VQDNA: Unleashing the Power of Vector Quantization for Multi-Species Genomic Sequence Modeling
Siyuan Li, Zedong Wang, Zicheng Liu, Di Wu, Cheng Tan, Jiangbin Zheng, Yufei Huang, Stan Z. Li
TL;DR
VQDNA tackles the limitation of hand-crafted genome tokenization by learning a discriminative genome vocabulary with a vector-quantized codebook (VQ-VAE) and augments it with Hierarchical Residual Quantization (HRQ) to create coarse-to-fine token representations. The approach follows a three-stage pipeline: learn the vocabulary (Stage 1), pre-train a Transformer encoder with masked modeling on tokenized genomes (Stage 2), and fine-tune on diverse downstream tasks (Stage 3). Across 32 genome datasets, VQDNA and especially HRQ achieve state-of-the-art or competitive results with fewer parameters, and analyses on SARS-CoV-2 demonstrate biologically meaningful, fine-grained pattern awareness in the learned vocabulary. The work advances cross-species genomic sequence modeling by providing a data-driven, scalable genome vocabulary that can generalize to broad genomics tasks and potentially enable generation-style applications in the future.
Abstract
Similar to natural language models, pre-trained genome language models are proposed to capture the underlying intricacies within genomes with unsupervised sequence modeling. They have become essential tools for researchers and practitioners in biology. However, the hand-crafted tokenization policies used in these models may not encode the most discriminative patterns from the limited vocabulary of genomic data. In this paper, we introduce VQDNA, a general-purpose framework that renovates genome tokenization from the perspective of genome vocabulary learning. By leveraging vector-quantized codebooks as learnable vocabulary, VQDNA can adaptively tokenize genomes into pattern-aware embeddings in an end-to-end manner. To further push its limits, we propose Hierarchical Residual Quantization (HRQ), where varying scales of codebooks are designed in a hierarchy to enrich the genome vocabulary in a coarse-to-fine manner.
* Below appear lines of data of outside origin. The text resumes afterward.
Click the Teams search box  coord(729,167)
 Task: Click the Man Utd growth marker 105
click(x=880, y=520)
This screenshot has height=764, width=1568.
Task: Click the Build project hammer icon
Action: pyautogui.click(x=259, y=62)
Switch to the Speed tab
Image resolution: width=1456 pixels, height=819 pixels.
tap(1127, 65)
Extensive experiments on 32 genome datasets demonstrate VQDNA's superiority and favorable parameter efficiency compared to existing genome language models. Notably, empirical analysis of SARS-CoV-2 mutations reveals the fine-grained pattern awareness and biological significance of learned HRQ vocabulary, highlighting its untapped potential for broader applications in genomics.